■ **TRECHO DO TEXTO**:
· · · ·

Essas obras inspiram-se naquelas, mas partem de uma perspectiva
mais moderna. Muitos romances, por exemplo, possuem elementos
sobrenaturais e podem ser comparados ao realismo fantástico. As
neonarrativas, diferentes das narrativas de escravos, requerem interpretação
por parte do leitor. Os textos do século XIX tentam ser um relato preciso
e sóbrio da vida escrava, sendo mais informativos, pois têm como função
convencer o leitor a juntar-se à causa abolicionista. Já os textos do século
XX em diante procuram trazer elementos como fantasmas, exigindo
reflexão, interpretação e, finalmente, uma participação maior do leitor
enquanto leitor e não necessariamente como ativista.

· · · ·

■ **BLOCO DE DADOS**:

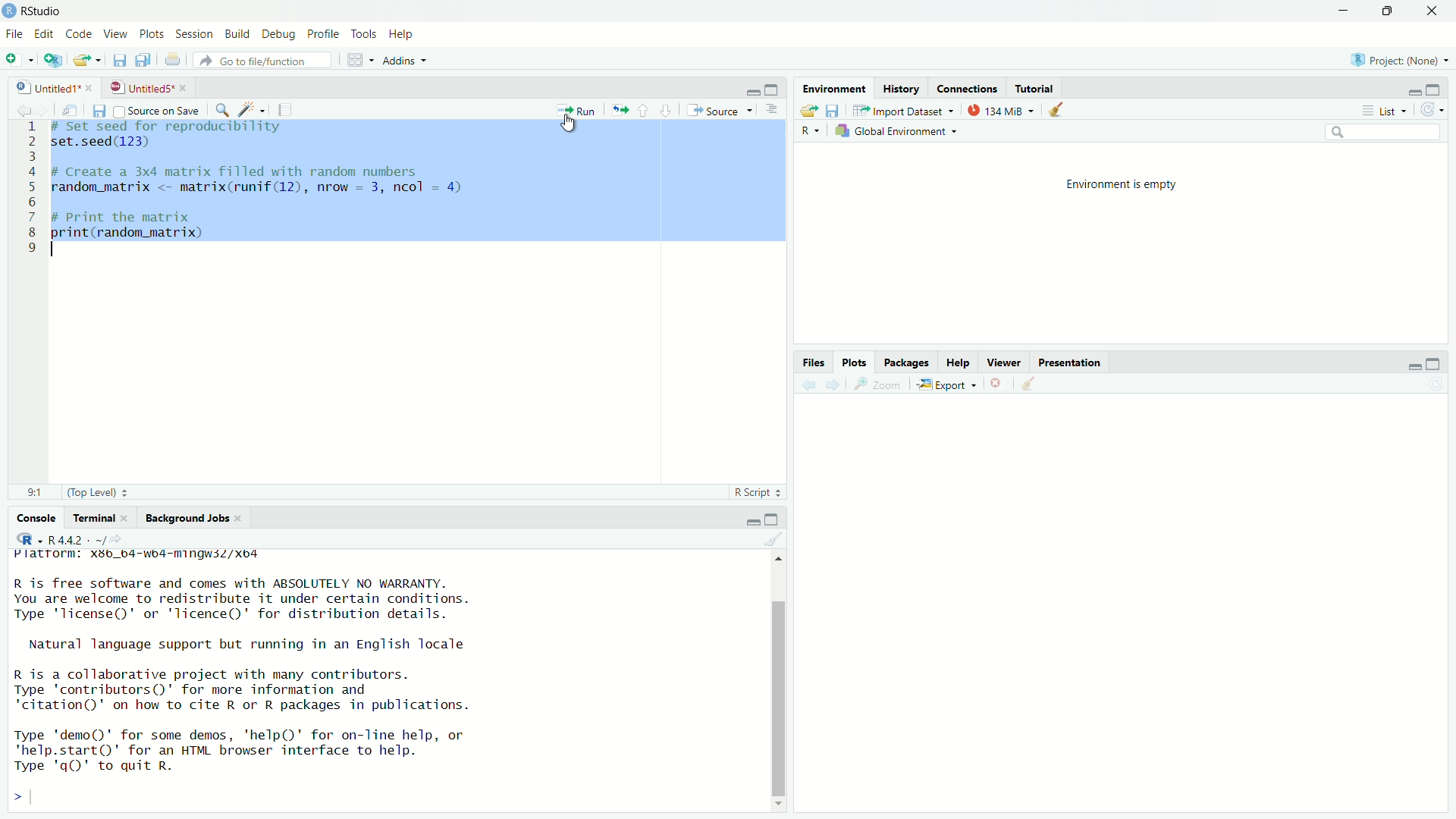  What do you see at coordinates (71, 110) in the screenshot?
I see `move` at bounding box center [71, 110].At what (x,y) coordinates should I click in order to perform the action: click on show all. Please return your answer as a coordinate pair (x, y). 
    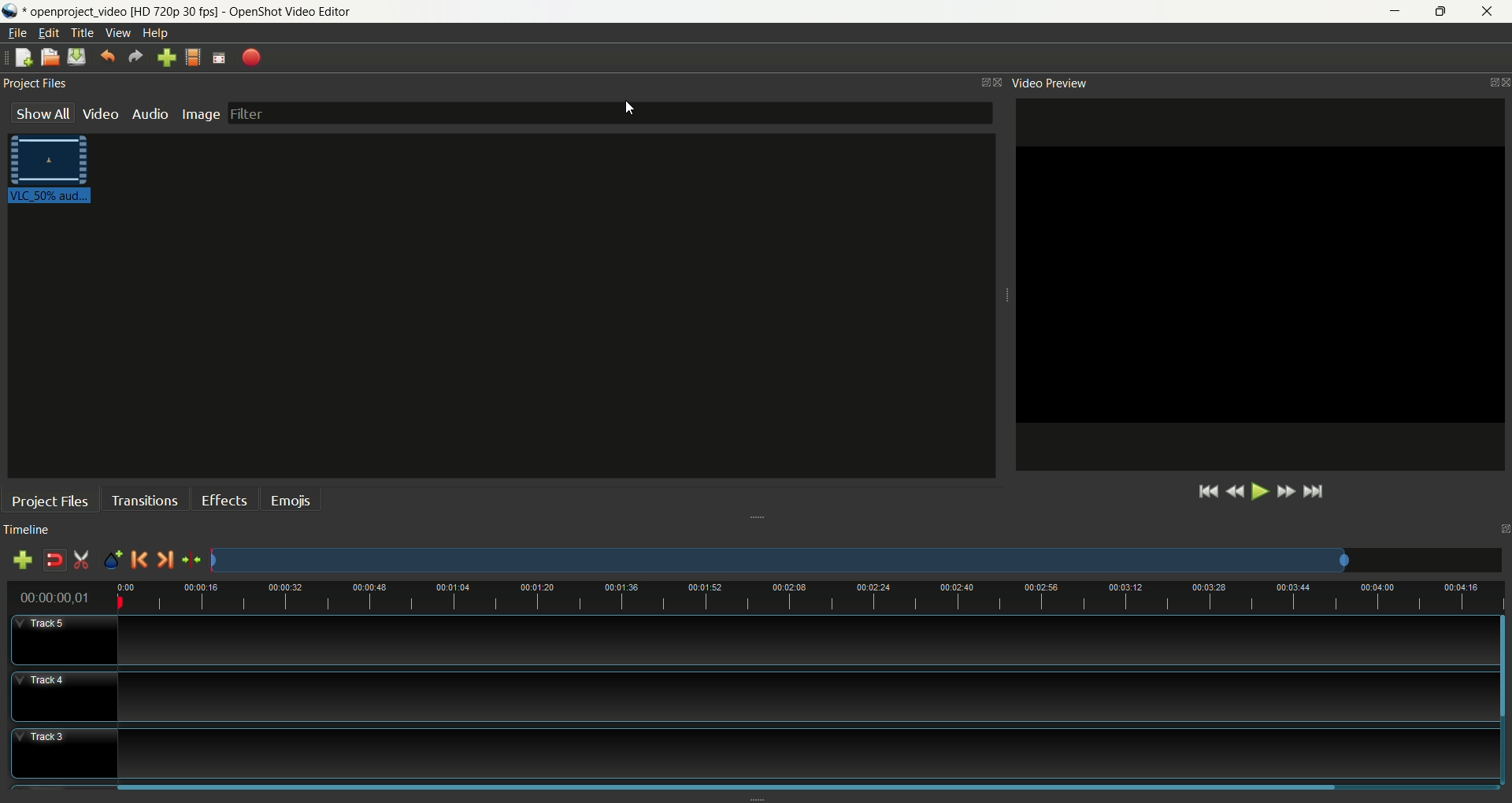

· · · ·

■ **O QUE SE PEDE**:
Como seguiria o trecho sobre as neonarrativas e as narrativas de escravos depois da última frase? Dê continuidade a ele a partir desse ponto.

■ **RESPOSTA DA TAREFA**:
Propomos, para este trabalho, refletir sobre a literatura ambientada
no período escravagista, partindo das narrativas de escravos, com a
autobiografia de Solomon Northup, Doze anos de escravidão (1853),
passando pelo nascimento das neonarrativas de escravos, com Amada
(1978) de Toni Morrison e encerrando no status atual das neonarrativas
de escravos, com The Underground Railroad: os caminhos para a
liberdade (2015) de Colson Whitehead. Procuramos fazer um trabalho
de contextualização de cada uma dessas obras, a fim de explicitar
como mudanças na sociedade norte-americana contribuíram para a
transformação e a evolução do gênero, que, ao nosso parecer, ainda tem
um importante trabalho de conscientização, pois:
Enquanto alguns desses textos já inspiraram um corpo rico
e esclarecedor de escritos críticos, muito pouco foi escrito
sobre a maioria deles. Além disso, há todos os indícios de
que os escritores negros continuarão a lutar com o legado
da escravidão na cultura contemporânea.2
2
“While some of these texts have already inspired a rich and illuminating body of
critical writing, very little has been written about most of them. Moreover, there is
every indication that black writers will continue to wrestle with the legacy of slavery
in contemporary culture”. (SMITH. Neo-slave Narratives, p. 183, tradução nossa).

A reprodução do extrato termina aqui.